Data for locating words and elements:
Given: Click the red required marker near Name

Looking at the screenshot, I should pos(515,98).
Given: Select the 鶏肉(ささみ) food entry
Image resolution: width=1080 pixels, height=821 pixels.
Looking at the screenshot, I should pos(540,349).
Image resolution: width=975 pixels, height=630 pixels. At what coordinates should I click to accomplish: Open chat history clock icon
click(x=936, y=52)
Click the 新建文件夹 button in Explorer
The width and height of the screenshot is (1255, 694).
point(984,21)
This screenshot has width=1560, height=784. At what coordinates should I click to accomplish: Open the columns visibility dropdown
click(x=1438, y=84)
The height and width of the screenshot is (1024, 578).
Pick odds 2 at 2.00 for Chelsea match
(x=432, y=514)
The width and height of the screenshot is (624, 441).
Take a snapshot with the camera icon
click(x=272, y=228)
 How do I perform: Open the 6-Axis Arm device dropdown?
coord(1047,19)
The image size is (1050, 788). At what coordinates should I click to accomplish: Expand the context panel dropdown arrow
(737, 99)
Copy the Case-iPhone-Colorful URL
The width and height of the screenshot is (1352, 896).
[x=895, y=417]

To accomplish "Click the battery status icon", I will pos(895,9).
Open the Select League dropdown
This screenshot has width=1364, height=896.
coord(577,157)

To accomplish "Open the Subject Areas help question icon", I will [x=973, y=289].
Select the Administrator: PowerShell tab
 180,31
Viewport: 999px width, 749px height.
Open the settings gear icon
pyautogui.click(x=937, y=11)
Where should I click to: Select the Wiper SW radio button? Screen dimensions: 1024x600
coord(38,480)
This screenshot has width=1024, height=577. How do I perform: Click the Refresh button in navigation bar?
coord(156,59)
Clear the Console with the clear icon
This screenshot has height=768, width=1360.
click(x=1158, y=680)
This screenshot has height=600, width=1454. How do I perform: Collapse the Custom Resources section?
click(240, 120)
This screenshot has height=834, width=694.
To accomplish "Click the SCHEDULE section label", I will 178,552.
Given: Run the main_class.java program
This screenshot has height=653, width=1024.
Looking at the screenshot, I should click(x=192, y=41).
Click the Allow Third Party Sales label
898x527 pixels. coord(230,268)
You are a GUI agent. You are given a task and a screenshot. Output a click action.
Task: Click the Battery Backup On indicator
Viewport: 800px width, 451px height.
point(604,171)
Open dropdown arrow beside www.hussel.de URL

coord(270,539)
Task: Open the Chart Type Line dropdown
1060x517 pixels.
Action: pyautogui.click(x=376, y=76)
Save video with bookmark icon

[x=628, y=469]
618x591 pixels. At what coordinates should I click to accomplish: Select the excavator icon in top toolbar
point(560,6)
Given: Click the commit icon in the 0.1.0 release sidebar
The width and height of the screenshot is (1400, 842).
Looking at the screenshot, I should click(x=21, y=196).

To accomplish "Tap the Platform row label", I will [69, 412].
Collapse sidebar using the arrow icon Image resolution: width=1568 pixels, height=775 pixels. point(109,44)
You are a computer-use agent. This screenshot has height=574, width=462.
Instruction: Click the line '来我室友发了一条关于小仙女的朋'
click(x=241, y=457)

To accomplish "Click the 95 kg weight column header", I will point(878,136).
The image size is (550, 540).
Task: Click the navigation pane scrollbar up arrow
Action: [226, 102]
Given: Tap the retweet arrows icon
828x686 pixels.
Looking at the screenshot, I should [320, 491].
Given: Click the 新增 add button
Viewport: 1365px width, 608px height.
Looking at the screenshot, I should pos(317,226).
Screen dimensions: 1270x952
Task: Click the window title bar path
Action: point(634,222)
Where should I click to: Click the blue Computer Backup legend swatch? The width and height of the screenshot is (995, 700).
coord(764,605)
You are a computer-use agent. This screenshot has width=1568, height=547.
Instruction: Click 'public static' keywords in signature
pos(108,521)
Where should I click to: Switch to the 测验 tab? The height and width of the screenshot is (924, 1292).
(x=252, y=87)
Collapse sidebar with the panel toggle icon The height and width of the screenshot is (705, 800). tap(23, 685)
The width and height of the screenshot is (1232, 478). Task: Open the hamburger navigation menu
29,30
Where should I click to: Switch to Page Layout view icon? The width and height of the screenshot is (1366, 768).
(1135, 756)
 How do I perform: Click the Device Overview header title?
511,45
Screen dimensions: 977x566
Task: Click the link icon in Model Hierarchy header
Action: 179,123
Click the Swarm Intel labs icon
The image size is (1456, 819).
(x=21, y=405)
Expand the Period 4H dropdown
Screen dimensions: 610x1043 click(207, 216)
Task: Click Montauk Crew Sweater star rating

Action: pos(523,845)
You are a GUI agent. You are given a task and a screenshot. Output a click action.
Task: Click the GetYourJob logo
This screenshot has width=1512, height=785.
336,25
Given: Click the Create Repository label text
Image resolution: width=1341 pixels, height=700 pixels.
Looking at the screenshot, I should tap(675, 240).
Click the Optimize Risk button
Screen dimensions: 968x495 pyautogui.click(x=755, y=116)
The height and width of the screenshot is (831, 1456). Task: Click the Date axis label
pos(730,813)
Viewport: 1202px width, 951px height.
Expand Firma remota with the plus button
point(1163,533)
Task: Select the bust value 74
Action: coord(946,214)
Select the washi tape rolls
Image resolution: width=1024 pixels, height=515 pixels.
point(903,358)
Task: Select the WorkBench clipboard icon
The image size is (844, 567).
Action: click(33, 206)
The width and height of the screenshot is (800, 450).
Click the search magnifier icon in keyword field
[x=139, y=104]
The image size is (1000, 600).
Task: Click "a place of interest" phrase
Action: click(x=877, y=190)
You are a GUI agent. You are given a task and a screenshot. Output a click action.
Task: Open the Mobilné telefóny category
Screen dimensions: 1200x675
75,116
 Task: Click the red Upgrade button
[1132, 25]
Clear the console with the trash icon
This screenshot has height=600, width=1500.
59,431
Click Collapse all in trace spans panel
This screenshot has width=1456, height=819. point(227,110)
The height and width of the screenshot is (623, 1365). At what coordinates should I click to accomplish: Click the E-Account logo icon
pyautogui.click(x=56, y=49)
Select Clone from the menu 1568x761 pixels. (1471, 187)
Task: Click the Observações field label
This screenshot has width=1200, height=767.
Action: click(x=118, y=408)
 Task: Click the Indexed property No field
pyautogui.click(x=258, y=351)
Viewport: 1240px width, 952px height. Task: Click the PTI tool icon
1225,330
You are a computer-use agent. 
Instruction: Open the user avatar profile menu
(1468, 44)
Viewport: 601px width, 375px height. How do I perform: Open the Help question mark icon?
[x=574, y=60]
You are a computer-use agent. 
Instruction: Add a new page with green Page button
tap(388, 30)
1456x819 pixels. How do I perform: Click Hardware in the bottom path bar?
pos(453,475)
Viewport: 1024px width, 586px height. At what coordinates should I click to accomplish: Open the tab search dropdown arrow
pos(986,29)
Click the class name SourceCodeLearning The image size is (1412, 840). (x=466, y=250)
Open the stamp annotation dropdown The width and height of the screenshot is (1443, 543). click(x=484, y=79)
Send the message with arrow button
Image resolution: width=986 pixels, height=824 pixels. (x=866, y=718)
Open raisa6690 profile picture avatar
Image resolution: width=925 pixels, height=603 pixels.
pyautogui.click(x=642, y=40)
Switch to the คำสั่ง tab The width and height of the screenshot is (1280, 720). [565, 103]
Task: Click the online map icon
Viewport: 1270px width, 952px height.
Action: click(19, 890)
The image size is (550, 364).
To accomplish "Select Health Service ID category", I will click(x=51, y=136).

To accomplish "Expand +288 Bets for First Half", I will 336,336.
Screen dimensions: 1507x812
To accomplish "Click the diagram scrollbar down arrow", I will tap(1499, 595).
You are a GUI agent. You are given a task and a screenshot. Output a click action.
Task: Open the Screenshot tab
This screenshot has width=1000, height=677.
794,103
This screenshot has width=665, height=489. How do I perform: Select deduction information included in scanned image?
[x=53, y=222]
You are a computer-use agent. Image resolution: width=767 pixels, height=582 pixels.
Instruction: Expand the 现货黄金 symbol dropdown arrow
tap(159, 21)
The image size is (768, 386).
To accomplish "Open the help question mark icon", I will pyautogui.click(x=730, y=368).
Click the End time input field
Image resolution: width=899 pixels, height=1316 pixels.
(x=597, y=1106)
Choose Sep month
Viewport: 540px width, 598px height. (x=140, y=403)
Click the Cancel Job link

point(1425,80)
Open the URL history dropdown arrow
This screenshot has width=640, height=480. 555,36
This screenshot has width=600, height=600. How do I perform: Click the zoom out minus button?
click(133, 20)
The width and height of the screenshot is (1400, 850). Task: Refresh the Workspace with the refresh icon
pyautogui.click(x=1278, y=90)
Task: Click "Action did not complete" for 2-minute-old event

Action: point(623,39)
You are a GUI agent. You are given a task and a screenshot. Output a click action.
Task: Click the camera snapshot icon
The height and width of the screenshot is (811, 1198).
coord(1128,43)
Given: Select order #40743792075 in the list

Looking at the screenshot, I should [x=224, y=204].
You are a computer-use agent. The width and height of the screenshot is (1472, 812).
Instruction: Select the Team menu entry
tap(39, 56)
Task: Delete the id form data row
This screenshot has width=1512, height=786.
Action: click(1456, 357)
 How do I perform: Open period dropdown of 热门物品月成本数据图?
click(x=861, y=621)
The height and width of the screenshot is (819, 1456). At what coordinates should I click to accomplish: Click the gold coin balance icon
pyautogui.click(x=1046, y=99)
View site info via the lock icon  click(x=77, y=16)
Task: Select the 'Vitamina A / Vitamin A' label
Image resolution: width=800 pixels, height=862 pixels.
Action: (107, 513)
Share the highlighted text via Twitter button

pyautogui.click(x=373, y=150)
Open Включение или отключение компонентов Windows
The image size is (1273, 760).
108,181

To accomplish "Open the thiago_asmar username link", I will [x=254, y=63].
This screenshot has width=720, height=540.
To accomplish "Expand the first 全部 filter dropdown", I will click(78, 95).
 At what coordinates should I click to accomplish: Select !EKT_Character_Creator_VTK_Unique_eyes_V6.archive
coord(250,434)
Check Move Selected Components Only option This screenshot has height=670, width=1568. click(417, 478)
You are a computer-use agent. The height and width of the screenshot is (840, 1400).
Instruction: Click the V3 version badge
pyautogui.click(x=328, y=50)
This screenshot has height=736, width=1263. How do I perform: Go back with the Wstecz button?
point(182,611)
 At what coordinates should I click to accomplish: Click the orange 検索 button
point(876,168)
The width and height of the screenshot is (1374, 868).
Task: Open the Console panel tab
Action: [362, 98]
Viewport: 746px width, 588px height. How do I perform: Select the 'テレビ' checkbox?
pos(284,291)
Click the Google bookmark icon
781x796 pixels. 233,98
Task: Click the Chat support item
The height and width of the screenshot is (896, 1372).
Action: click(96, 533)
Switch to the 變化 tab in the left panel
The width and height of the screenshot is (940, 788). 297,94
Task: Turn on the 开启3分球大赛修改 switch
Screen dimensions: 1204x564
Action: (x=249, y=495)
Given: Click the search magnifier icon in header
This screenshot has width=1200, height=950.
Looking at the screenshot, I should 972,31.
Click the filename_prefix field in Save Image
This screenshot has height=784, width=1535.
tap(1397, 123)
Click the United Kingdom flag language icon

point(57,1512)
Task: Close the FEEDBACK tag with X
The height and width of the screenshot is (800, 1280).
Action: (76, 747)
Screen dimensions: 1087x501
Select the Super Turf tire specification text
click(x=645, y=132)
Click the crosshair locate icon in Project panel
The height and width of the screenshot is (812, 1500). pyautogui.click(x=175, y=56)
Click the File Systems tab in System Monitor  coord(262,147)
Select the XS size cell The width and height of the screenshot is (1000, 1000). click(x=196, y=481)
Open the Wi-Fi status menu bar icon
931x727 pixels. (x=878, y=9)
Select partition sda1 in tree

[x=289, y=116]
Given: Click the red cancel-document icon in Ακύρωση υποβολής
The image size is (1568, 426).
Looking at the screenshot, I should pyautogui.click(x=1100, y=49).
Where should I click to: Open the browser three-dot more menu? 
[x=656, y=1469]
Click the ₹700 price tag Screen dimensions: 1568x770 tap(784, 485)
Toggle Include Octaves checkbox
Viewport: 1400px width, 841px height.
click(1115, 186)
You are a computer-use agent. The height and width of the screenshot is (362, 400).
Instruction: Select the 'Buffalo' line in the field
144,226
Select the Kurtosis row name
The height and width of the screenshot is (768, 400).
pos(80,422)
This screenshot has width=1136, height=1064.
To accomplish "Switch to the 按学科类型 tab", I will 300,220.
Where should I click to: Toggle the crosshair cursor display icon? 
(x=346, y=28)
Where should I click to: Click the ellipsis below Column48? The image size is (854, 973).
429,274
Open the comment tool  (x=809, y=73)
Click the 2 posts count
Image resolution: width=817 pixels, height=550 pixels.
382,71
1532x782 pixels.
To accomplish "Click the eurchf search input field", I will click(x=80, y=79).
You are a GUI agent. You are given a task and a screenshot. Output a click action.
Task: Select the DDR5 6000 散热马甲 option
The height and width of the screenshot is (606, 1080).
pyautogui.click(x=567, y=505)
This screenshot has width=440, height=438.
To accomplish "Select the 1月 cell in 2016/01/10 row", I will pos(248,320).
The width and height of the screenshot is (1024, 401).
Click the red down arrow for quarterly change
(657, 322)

▸ PROBLEM STATEMENT
Copy everything in the listing from the line containing "Given: Click the red cancel-document" down to the line containing "will click(x=80, y=79).", including both of those lines.

▸ EXERCISE RESPONSE
Given: Click the red cancel-document icon in Ακύρωση υποβολής
The image size is (1568, 426).
Looking at the screenshot, I should pyautogui.click(x=1100, y=49).
Where should I click to: Open the browser three-dot more menu? 
[x=656, y=1469]
Click the ₹700 price tag Screen dimensions: 1568x770 tap(784, 485)
Toggle Include Octaves checkbox
Viewport: 1400px width, 841px height.
click(1115, 186)
You are a computer-use agent. The height and width of the screenshot is (362, 400).
Instruction: Select the 'Buffalo' line in the field
144,226
Select the Kurtosis row name
The height and width of the screenshot is (768, 400).
pos(80,422)
This screenshot has width=1136, height=1064.
To accomplish "Switch to the 按学科类型 tab", I will 300,220.
Where should I click to: Toggle the crosshair cursor display icon? 
(x=346, y=28)
Where should I click to: Click the ellipsis below Column48? The image size is (854, 973).
429,274
Open the comment tool  (x=809, y=73)
Click the 2 posts count
Image resolution: width=817 pixels, height=550 pixels.
382,71
1532x782 pixels.
To accomplish "Click the eurchf search input field", I will click(x=80, y=79).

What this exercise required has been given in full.